A few days ago I read the words of an Italian psycologist, I agree with them, we can learn very important lessons in this difficult moment to try to rebuilt a better world. Here the translation, hope it’s quite ok to understand the main concept
“I believe that the cosmos has its way of balancing things and its laws when they are turned upside down.
The moment we are living, full of anomalies and paradoxes, makes us think …
At a time when climate change caused by environmental disasters has reached worrying levels, China in the first place and many countries to follow, are forced to blockade; the economy collapses, but pollution drops considerably. The air improves; you use the mask, but you breathe …
In a historical moment in which certain discriminatory ideologies and policies, with strong references to a petty past, are reactivating all over the world, a virus arrives that makes us experience that, in a moment, we can become the discriminated, the segregated, those stuck at the border, those who carry disease. Even if we are not to blame. Even if we are white, western and we travel in business class
In a society based on productivity and consumption, in which we all run 14 hours a day, we don’t know exactly what, without Saturdays or Sundays, without more reds than the calendar, at any moment, the stop comes.
Stop at home, days and days. To deal with a time of which we have lost value, if it is not measurable in compensation, in money.
Do we still know what to do with it?
In a phase in which the growth of their children is, necessarily, often delegated to other figures and institutions, the virus closes the schools and forces them to find alternative solutions, to put moms and dads together with their children. It forces us to rebuild family.
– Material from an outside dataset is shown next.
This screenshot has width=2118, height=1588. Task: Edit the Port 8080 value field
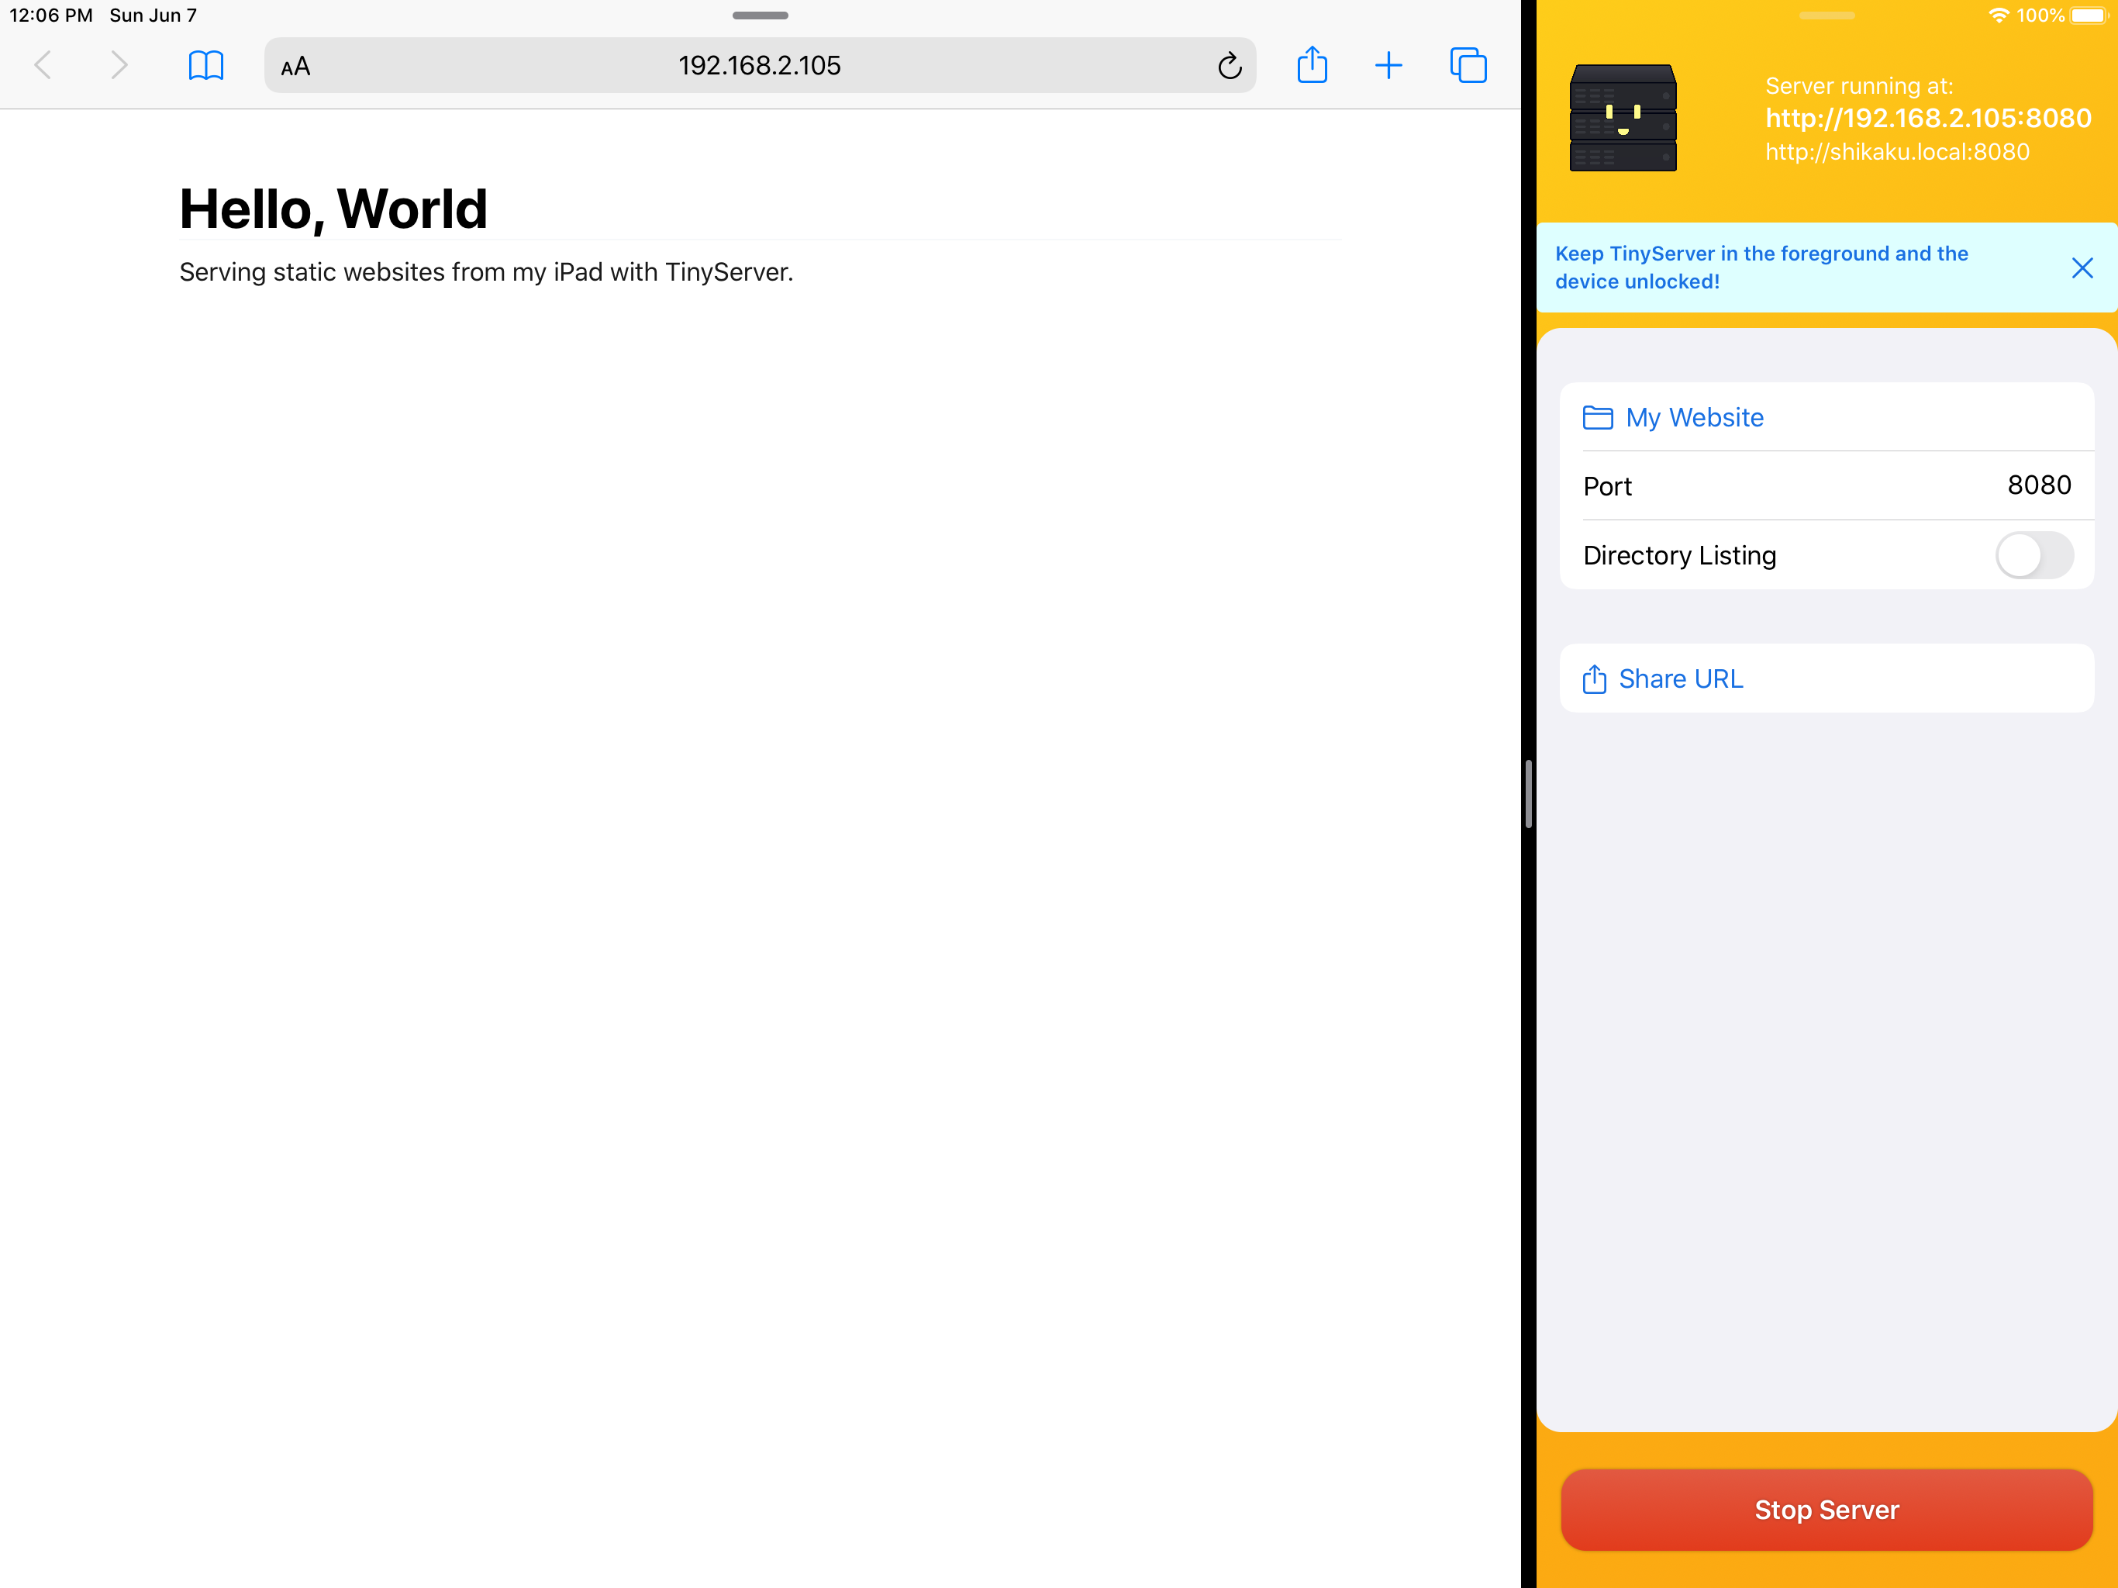pos(2039,486)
In a dimension in which relationships, communication and sociality are played mainly in the “non-space” of the virtual, of the social network, giving us the illusion of closeness, the virus takes away the true one of closeness, the real one: that nobody touch each other, no kisses, no hugs, at a distance, in the cold of non-contact.
How much have we taken these gestures and their meaning for granted?
In a social phase in which thinking about one’s garden has become the rule, the virus sends us a clear message: the only way out is reciprocity, the sense of belonging, the community, the feeling of being part of something more great to take care of and that you can take care of us. The shared responsibility, the feeling that your fate depends not only on yours but on everyone around you. And that you depend on them.
So if we stop hunting witches, wondering who is to blame or why all this has happened, but we wonder what we can learn from this, I think we all have a lot to think about and commit to.
Because with the cosmos and its laws, obviously, we are in deep debt.
The virus is explaining it to us, at a high price. ”
(Cit. F. MORELLI)
Looking forward to seeing your beautiful photos!
Alessandra
Thank you so much for taking the time to translate this and share it.
I really appreciate that.
Such a valuable message to try to learn instead of trying to blame.
This painful and difficult event is certainly like a bright light shining on a lot of shady and neglected things.
Is it too much to hope that enough of us will say “there is another way for we humans to live in this planet. A better way”?
Thankyou Bob, I’m sure many people will be grateful for your posts. Always enlightening and uplifting. The world needs your posts now for sure.Kindness in action and a sense of humour will help us all to stay connected and stay sane.
Thank you Bet, you’re such an encouragement!